System halted due to hardware failure... by Oscar

Oscar
Wed Oct 22 00:37:37 PDT 2008

Hi,
I read your post and I have to say that I found the same problem.
Apparently it seems a memory error, in fact we found one of the Dimm broken but after we fixed it the problem came out again. So I don't know what it is.

The system is a Dell Workstation Precision T7400 with 32 Gb Ram and 2 Xeon quadcore 3.2 Ghz.

Did you figure out what is the problem?

hope you did and can tell me...

Thank you
Oscar

Re: System halted due to hardware failure... by Paul

Paul
Wed Oct 22 07:37:56 PDT 2008

Oscar Cainelli wrote:
> Hi,
> I read your post and I have to say that I found the same problem.
> Apparently it seems a memory error, in fact we found one of the Dimm broken but after we fixed it the problem came out again. So I don't know what it is.
>
> The system is a Dell Workstation Precision T7400 with 32 Gb Ram and 2 Xeon quadcore 3.2 Ghz.
>
> Did you figure out what is the problem?
>
> hope you did and can tell me...
>
> Thank you
> Oscar

http://groups.google.ca/group/microsoft.public.windowsxp.hardware/browse_frm/thread/12205373db700a76/d02251f7e0c7a27b

Your board is based on 5400 and uses FBDIMMs.

http://support.dell.com/support/edocs/systems/wsT7400/en/UG/html/paris320.jpg
http://support.dell.com/support/edocs/systems/wsT7400/en/UG/html/parts.htm#wp1658505
http://support.dell.com/support/edocs/systems/wsT7400/en/UG/html/about.htm#wp1224499

If you're using just the motherboard memory slots, and don't have
the riser cards, your wiring looks like this. (The riser assembly
would fit into the four slots marked X in my diagram here. And
I don't understand how that can possibly work, but that is a
puzzle for another time.)

branch0___/Channel0 -----X0--Y0
5400 \Channel1 -----X1--Y1
branch1___/Channel2 -----X2--Y2
\Channel3 -----X3--Y3

If using just the motherboard slots, fill in pairs, filling
a branch at a time, populating the X slots first. They are
white in color in the Dell web page. The X slots would be
nearest the Northbridge heatsink.

FBDIMMs are serially connected. X0 and Y0 would be the two
leftmost DIMMs in the following picture. To reach Y0, the packet
goes through the AMB on X0, and on towards Y0. That means
a problem in the output pad of the X0 DIMM, could influence
the performance of the Y0 DIMM.

http://www.xbitlabs.com/images/cpu/intel-skulltrail/fbdimm.png

In short, you have more memory configurations to test, than
with conventional memory. You start simple, and work up.
Test two pairs of memory in this configuration first, to
prove the memory chips are working.

white black
branch0___/Channel0 -----X0
5400 \Channel1 -----X1
branch1___/Channel2 -----
\Channel3 -----

Next, install both pairs, using corresponding white
and black slots (check the slot numbering for a hint
of which ones to use).

white black
branch0___/Channel0 -----X0-----Y0
5400 \Channel1 -----X1-----Y1
branch1___/Channel2 -----
\Channel3 -----

That configuration proves the output of X0 and X1
are OK. Now switch the order of the pairs around
and repeat the test.
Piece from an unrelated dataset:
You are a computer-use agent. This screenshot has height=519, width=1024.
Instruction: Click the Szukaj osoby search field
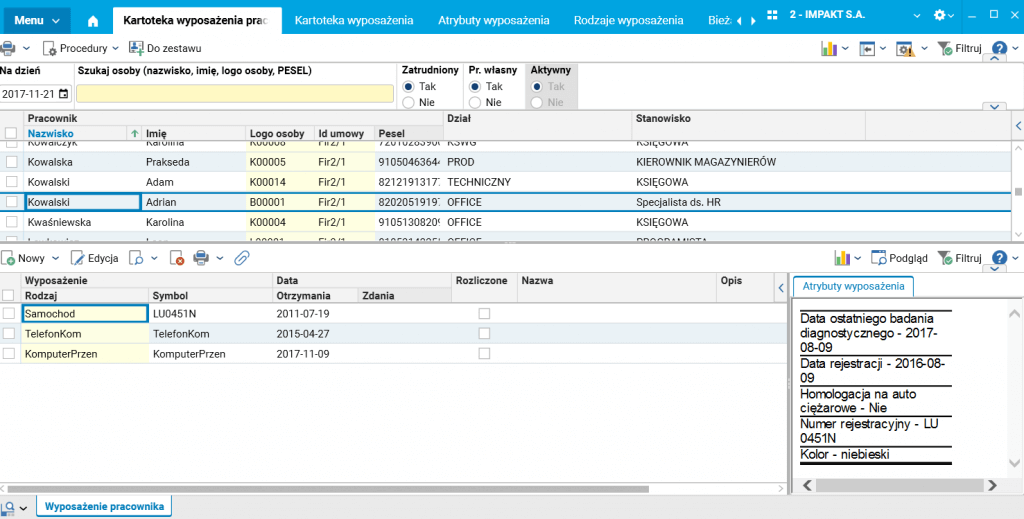[235, 94]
That would prove the outputs
of the second set of modules are OK.

If the technology supports the ability to track
whether an error is on the packet bus, or the
error is in the memory array itself, that could
reduce the amount of test cases necessary.

On an Asus motherboard that uses the 5400, they allow
a single DIMM to be used in a designated slot (perhaps
only X0 in my diagrams above). While most of the time,
you deal with the memory in pairs of DIMMs, it is possible
your user manual may mention which slot will work with
only a single DIMM installed.

For more information, see "Intel 5400 Chipset Memory Controller Hub (MCH) Datasheet".
Figure 5-4 on page 296 and Figure 5-5 on page 297, show
some details of what is involved. I have no first
hand knowledge about this platform, so I cannot tell
you whether they give any fault isolation information
to work with or not. In any case, the serial interconnect
between DIMMs on the same channel, means there are
potentially more fault modes to consider when
constructing test cases. It is more complicated
than the old registered DIMMs.

http://www.intel.com/Products/Server/Chipsets/5400/5400-technicaldocuments.htm

http://www.intel.com/Assets/PDF/datasheet/318610.pdf

Paul